3. Centrifuging the sample subjected to the above pre-treatment (3500 rpm, 5 minutes), and filtering by a filter paper no. 1 to obtain a filtrate.
4. Taking the filtrate into a 1-cm quartz tube and measuring its absorbance at 480 nm (i.e., OD₄₈₀).
5. Using the following formula to calculate the amount of betalain:

Betalain (μg/g)=[(OD₄₈₀×1%)/1120]×DF×(10⁶)

- wherein “1120” is the absorbance of 1% betalain, and “DF” is the dilution factor of the sample at the time of the pre-treatment.
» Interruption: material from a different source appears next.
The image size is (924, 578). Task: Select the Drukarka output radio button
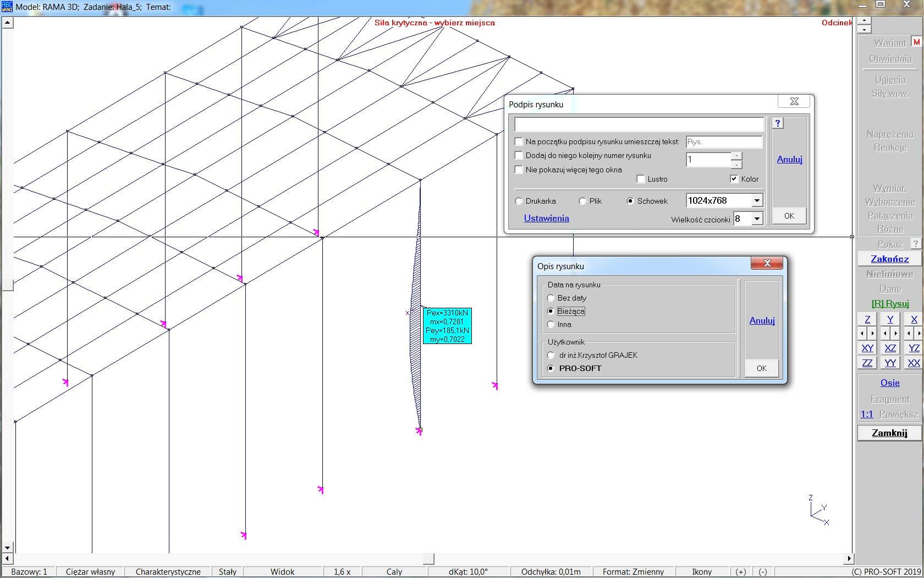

2.2. Determination of Betaxanthin Amount

The same determination method applied for the betalain above is used, but the absorbance for the sample solution at 538 nm (i.e., OD₅₃₈) is measured.

Using the following formula to calculate the amount of betaxanthin:

Betaxanthin (μg/g)=[(OD₅₃₈33 1%)/750]×DF×(10⁶)

In the formula, “750” is the absorbance of 1% betaxanthin, and “DF” is the dilution factor of the sample at the time of the pre-treatment.

2.3. Determination of Total Polyphenol Amount

1 g of homogenized sample is mixed with deionized water at a total volume of 10 mL, and agitated and extracted by an ultrasonic water bath for 30 minutes. Then, the mixture thus obtained is subjected to centrifugation (3,500 rpm, 5 minutes). The supernatant provided by the centrifugation is diluted until the absorbance at 750 nm (i.e., OD750) is smaller than 1 and thus is taken as a sample solution.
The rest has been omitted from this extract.